= Task to complete =
Return all the lines below exactly. Any picture among them is omitted.

= Extracted entries =
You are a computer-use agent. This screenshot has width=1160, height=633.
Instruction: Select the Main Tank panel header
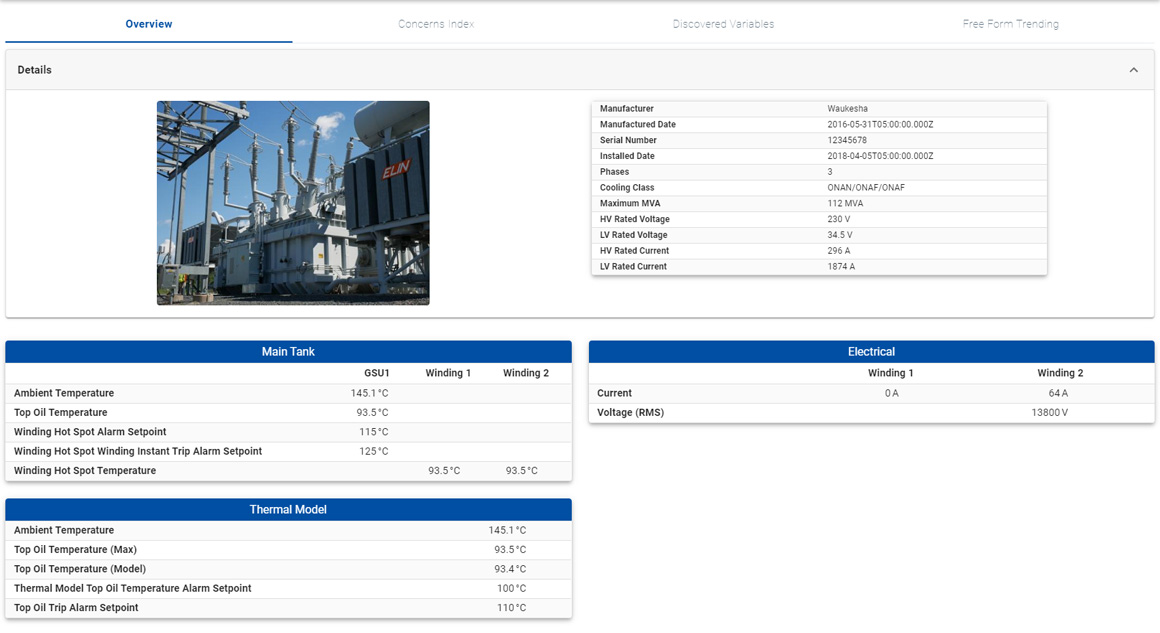tap(289, 352)
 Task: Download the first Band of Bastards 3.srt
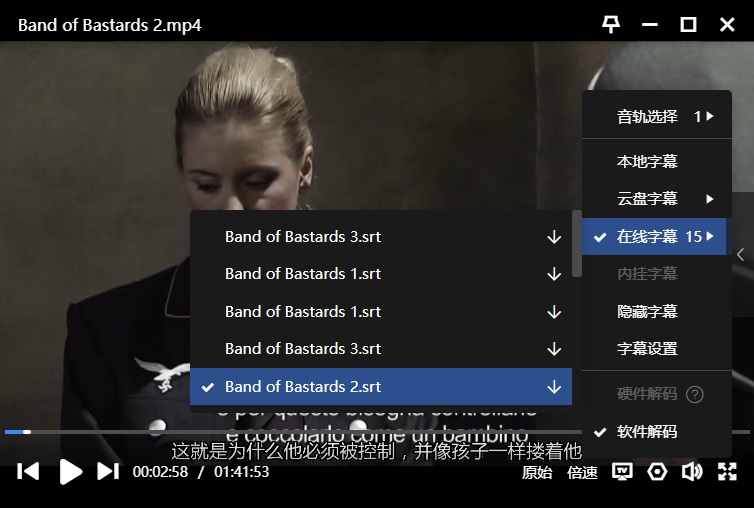click(554, 237)
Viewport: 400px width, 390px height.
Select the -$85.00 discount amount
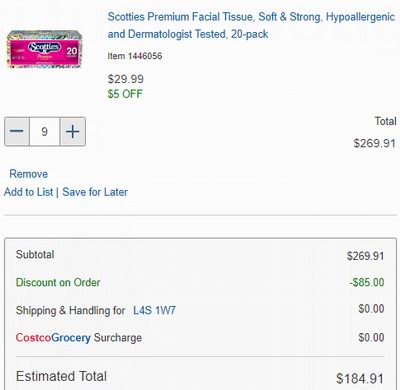[x=367, y=282]

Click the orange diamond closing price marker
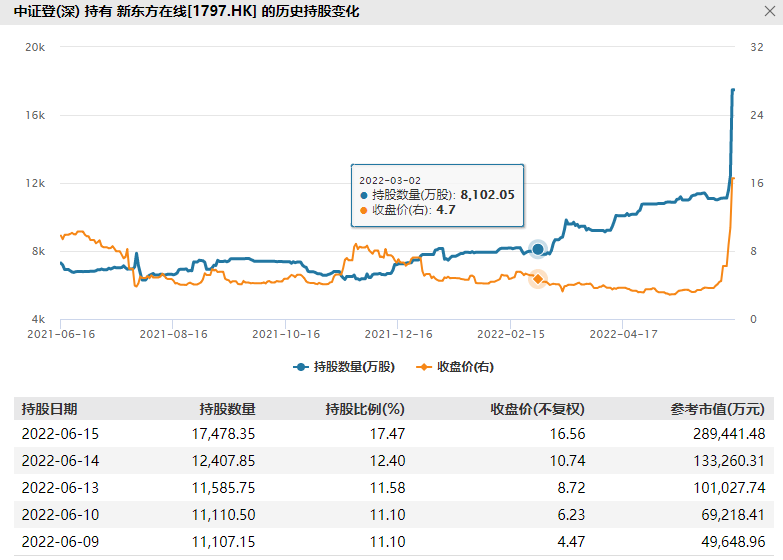pos(538,279)
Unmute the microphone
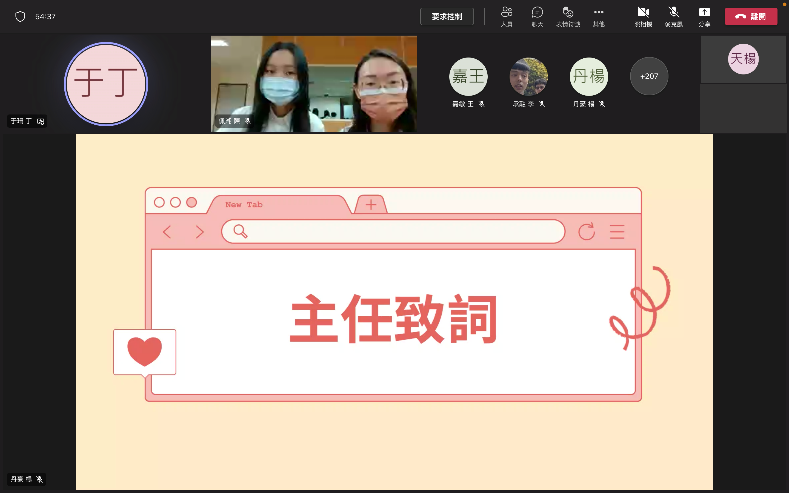 [673, 15]
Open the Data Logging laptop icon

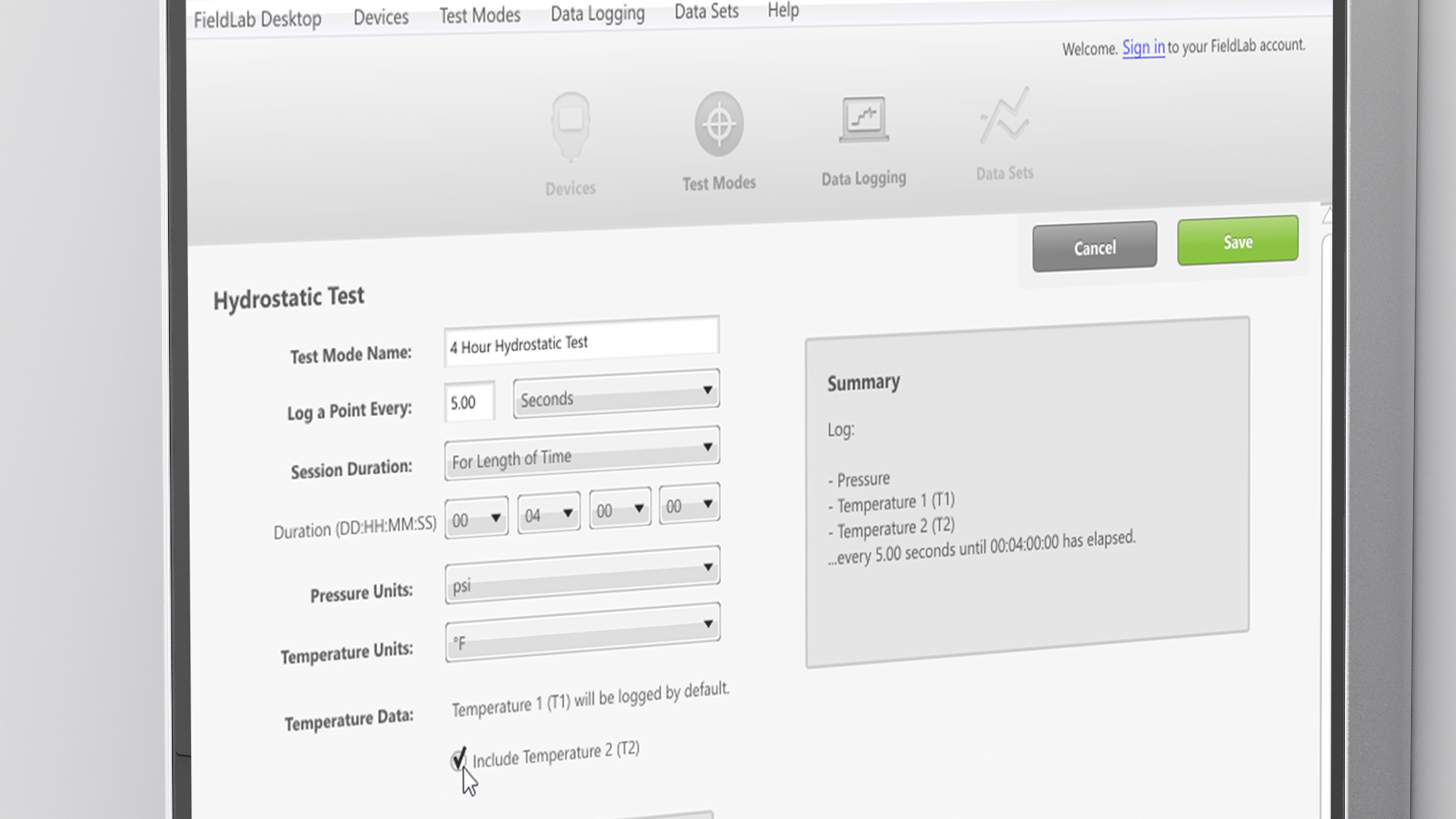coord(863,121)
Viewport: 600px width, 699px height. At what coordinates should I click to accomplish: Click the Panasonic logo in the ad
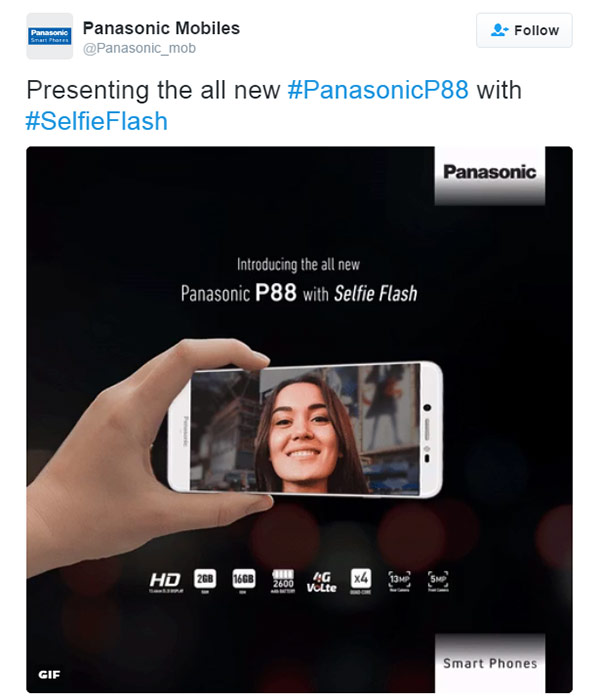489,173
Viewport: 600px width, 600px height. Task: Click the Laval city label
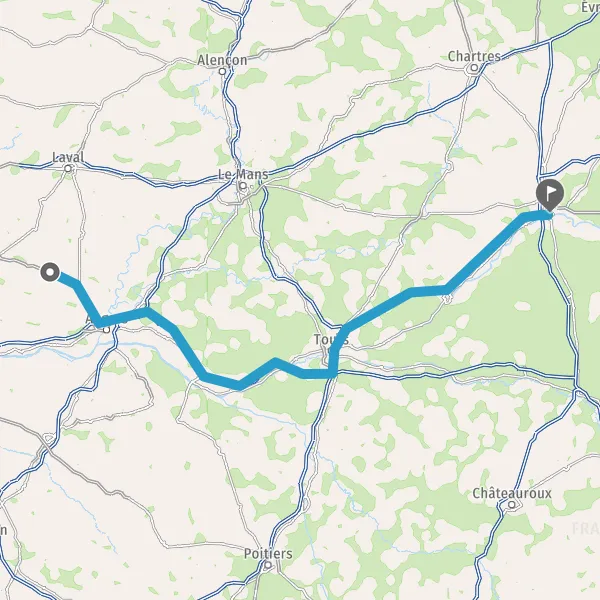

= Task answer =
You are a computer-use agent. This screenshot has width=1160, height=633.
Instruction: Select the Main Tank panel header
tap(289, 352)
 Task: Download the first Band of Bastards 3.srt
click(554, 237)
Viewport: 400px width, 390px height.
Select the -$85.00 discount amount
[x=367, y=282]

Click the orange diamond closing price marker
pos(538,279)
Unmute the microphone
 [673, 15]
Open the Data Logging laptop icon

coord(863,121)
Viewport: 600px width, 699px height. At what coordinates should I click to accomplish: Click the Panasonic logo in the ad
489,173
Viewport: 600px width, 600px height. Task: Click the Laval city label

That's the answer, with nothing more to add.